Fusing magnetic resonance imaging data for studying ventricular fibrillation.
thesisposted on 22.05.2021, 16:36 by Karl Magtibay
Ventricular Fibrillation (VF) has been described as seemingly random activations on the ventricles of the mammalian heart and is one of the causes of Sudden Cardiac Deaths (SCD). Medical imaging techniques, such as Magnetic Resonance Imaging (MRI), could potentially provide a better way of collecting data and understanding the true nature of VF than the techniques that are currently being employed. In addition, as there is a wide variety of MR techniques, fusing and jointly analyzing complementary data sets could also prove beneficial in providing parameters that are informative in studying VF and are otherwise unobservable by inspection. In this thesis, the author explores the quantification of the combination of MRI techniques, Current Density Imaging (CDI) and Diffusion Tensor Imaging (DTI), as novel tools for studying VF. This was accomplished by performing two feature-based data fusion techniques, Joint Independent Component Analysis (jICA) and Canonical Correlation Analysis (CCA). Using 12 imaging data sets from 10 live porcine heart experiments, both data fusion techniques provided unique ways from which the variations of CDI and DTI data sets were used to distinguish cardiac states. The results obtained by the jICA approach demonstrated discrimination between VF and non-VF subjects (p = 0:020) using the jICA loadings with evidence of a significant increase in the mutual information post fusion. For the CCA approach, using the pairwise mixing profiles, we observed discrimination between VF and non-VF subjects (p = 0:023) with a 7.25% increase in average correlation between the modalities, post fusion.
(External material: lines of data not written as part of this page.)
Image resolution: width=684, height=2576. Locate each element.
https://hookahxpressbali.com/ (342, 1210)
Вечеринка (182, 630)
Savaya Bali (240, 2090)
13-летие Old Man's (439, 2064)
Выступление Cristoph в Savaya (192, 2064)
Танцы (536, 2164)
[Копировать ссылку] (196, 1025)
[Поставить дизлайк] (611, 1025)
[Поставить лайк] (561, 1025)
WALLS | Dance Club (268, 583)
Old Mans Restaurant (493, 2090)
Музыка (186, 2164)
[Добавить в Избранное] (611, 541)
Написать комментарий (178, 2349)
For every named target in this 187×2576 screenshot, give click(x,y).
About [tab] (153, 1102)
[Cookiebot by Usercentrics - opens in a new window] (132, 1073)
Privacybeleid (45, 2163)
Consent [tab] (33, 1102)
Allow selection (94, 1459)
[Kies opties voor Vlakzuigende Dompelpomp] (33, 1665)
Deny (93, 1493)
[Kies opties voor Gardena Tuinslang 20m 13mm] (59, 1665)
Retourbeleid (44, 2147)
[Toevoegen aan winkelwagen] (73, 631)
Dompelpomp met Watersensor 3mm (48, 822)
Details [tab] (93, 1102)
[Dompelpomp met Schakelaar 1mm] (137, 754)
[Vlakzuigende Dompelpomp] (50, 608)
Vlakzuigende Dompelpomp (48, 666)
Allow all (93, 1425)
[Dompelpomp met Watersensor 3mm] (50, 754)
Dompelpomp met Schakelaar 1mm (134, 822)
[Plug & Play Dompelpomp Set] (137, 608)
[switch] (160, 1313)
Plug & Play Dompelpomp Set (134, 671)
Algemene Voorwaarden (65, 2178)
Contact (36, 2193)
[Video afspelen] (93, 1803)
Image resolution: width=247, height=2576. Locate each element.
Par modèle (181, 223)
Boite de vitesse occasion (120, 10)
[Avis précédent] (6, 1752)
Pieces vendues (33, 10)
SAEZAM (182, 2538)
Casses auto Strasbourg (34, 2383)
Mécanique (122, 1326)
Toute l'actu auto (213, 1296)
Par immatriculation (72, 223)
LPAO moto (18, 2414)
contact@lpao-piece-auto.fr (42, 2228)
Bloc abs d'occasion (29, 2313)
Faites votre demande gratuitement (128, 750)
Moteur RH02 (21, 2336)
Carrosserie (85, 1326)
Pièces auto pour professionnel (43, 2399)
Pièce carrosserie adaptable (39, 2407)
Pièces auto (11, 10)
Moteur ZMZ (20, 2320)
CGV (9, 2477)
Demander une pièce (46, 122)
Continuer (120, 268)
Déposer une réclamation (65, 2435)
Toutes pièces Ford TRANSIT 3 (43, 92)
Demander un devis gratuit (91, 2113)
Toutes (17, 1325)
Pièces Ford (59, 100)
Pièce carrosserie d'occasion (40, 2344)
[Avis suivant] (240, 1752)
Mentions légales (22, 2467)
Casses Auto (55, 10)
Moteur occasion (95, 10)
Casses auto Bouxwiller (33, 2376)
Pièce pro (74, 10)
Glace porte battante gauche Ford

The results of the study demonstrate that the fusion of CDI and DTI data sets captures and enhances the variations in electrical current pathways in relation to a myocardial structure that are unique to a cardiac state, such as VF. This study serves as a strong precursor for exploring MRI and data fusion techniques in studying VF. Such a study could provide greater insights on VF characteristics inspiring better treatment options for patients vulnerable to VF.